Exercise objective = The answer must consist of every line from the entries below that contains the word "Experts".

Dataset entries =
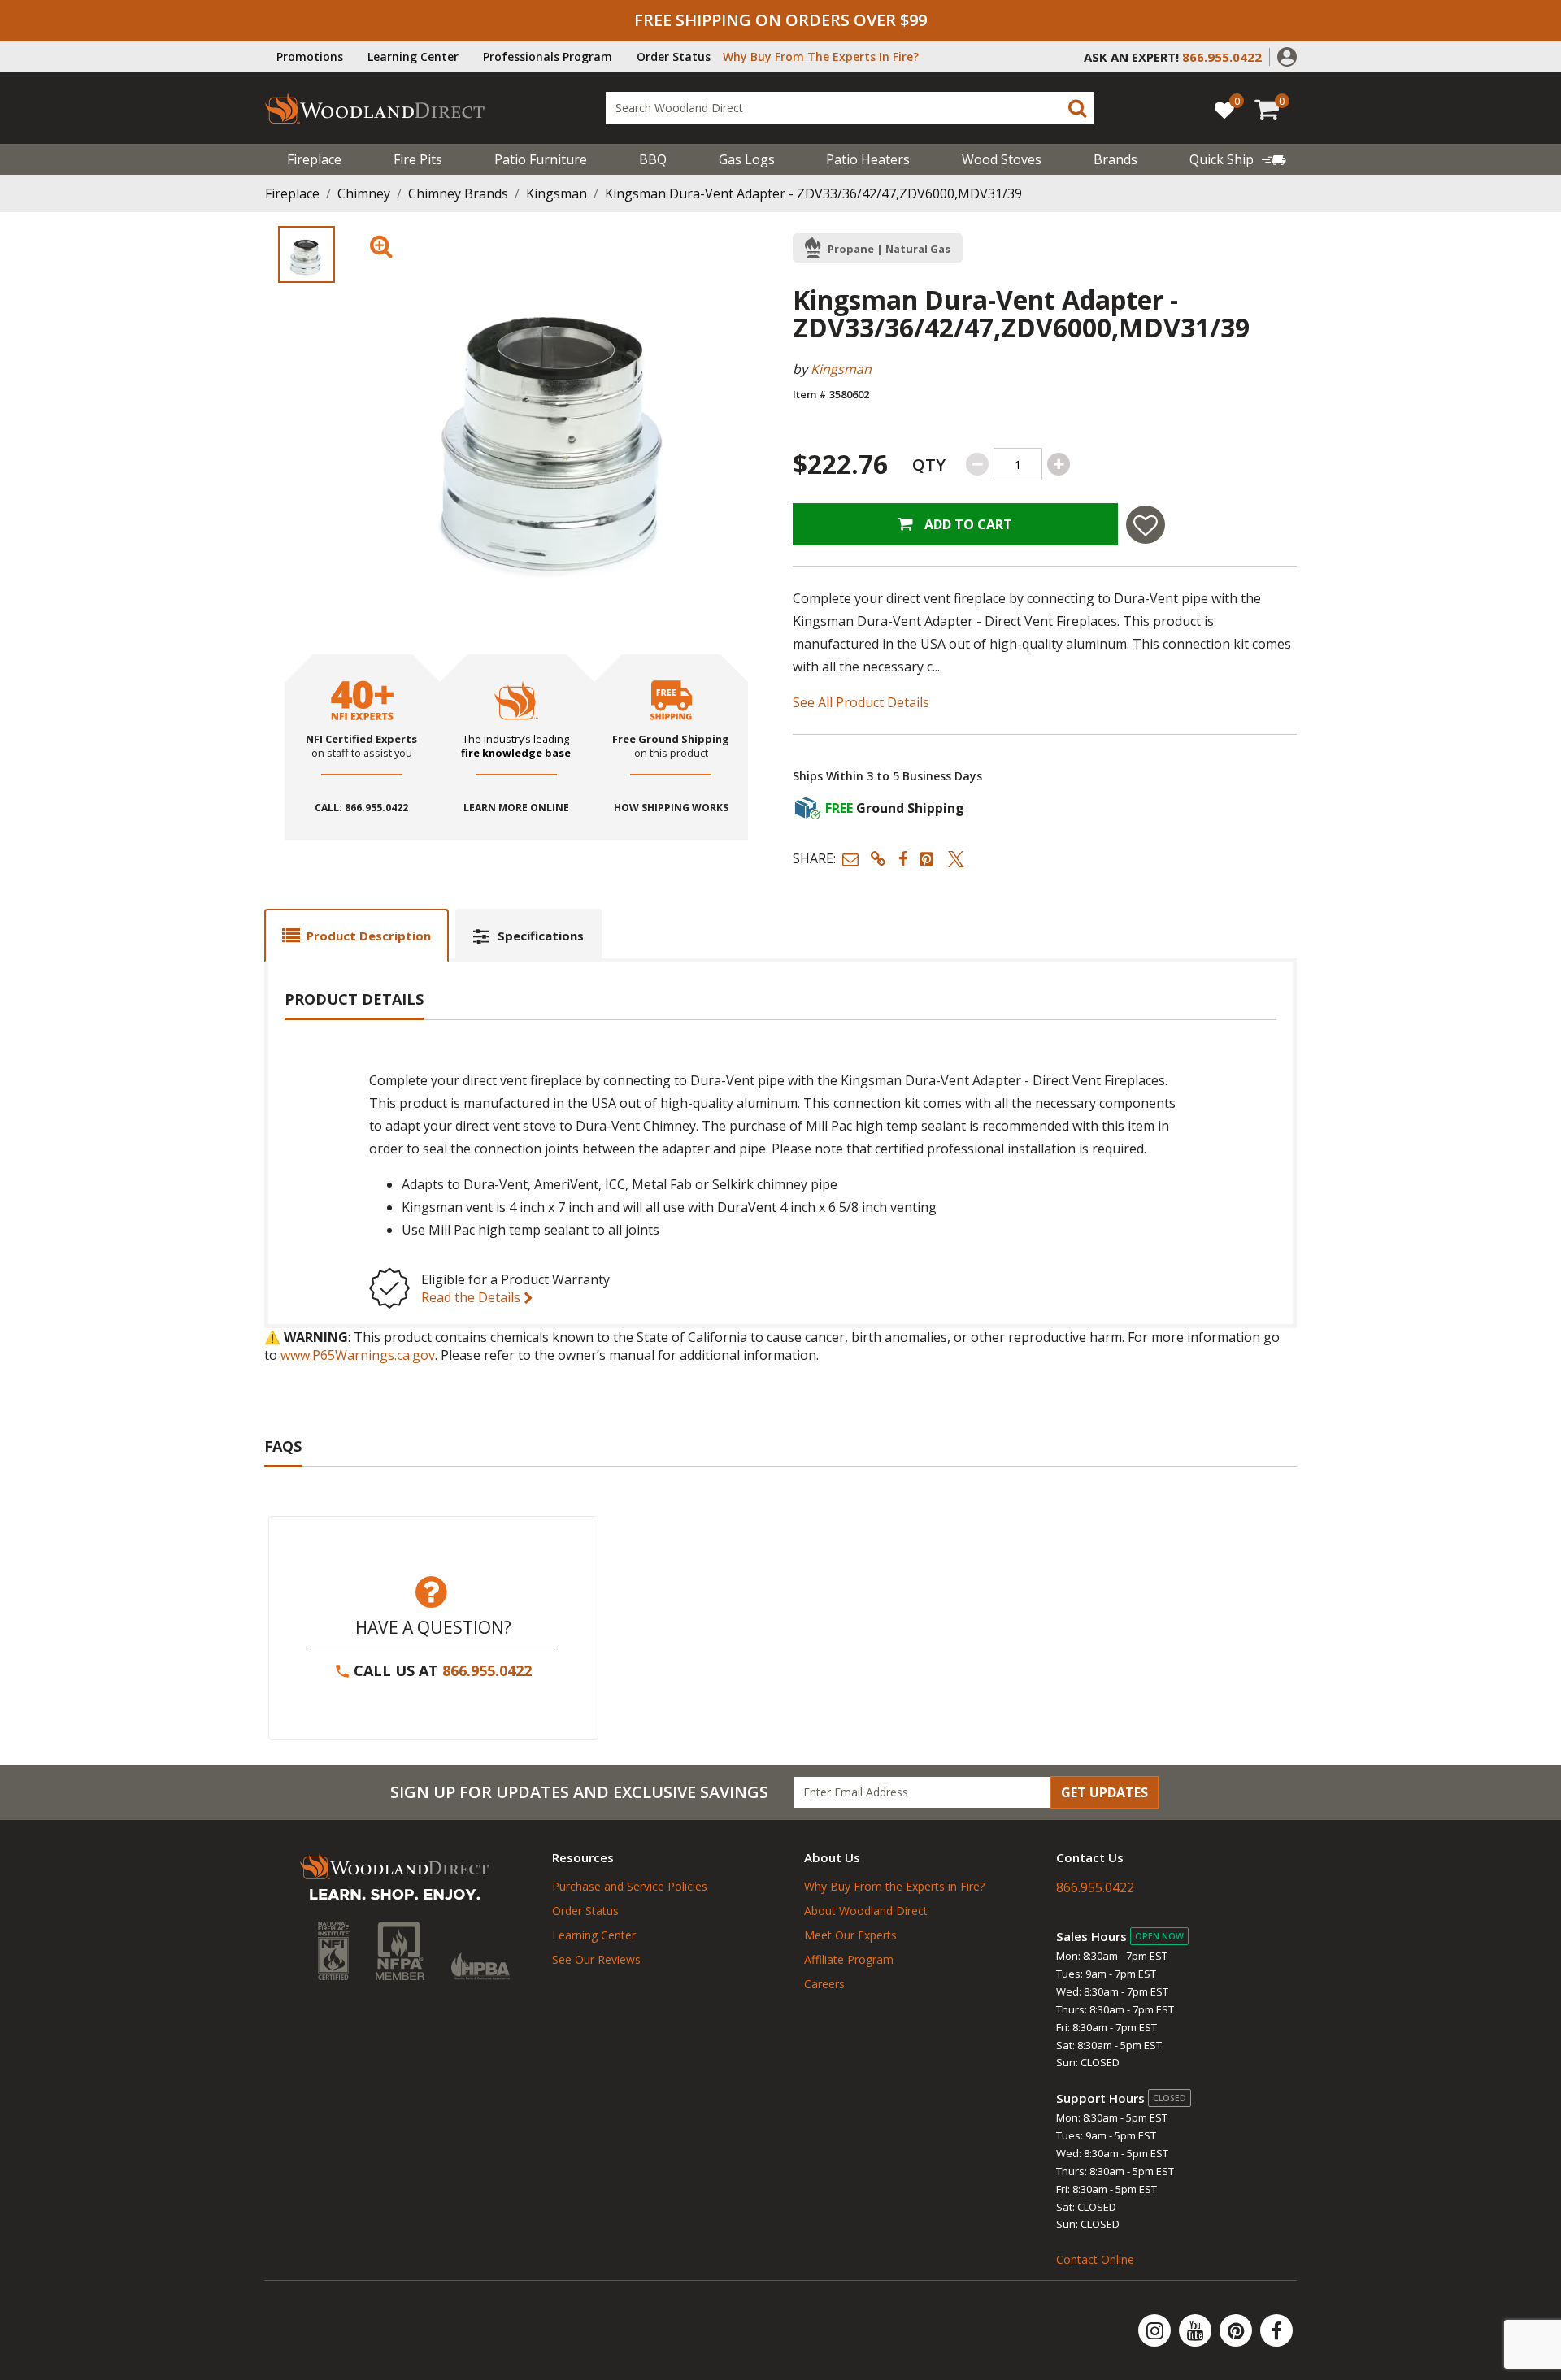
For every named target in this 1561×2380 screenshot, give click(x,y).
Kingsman (556, 193)
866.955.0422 (487, 1670)
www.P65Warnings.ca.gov (357, 1355)
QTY (929, 465)
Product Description (369, 935)
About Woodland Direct (866, 1910)
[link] (1238, 159)
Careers (824, 1983)
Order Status (674, 56)
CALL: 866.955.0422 (361, 807)
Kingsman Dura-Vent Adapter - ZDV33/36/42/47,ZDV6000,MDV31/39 (813, 193)
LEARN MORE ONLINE (516, 807)
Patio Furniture (540, 159)
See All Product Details (861, 702)
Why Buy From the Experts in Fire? (894, 1886)
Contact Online (1095, 2259)
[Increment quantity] (1058, 464)
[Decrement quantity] (977, 464)
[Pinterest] (1237, 2330)
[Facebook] (1276, 2330)
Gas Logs (747, 159)
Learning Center (413, 56)
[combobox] (850, 108)
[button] (1287, 55)
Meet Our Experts (850, 1935)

Response to this exercise =
Why Buy From the Experts in Fire? (894, 1886)
Meet Our Experts (850, 1935)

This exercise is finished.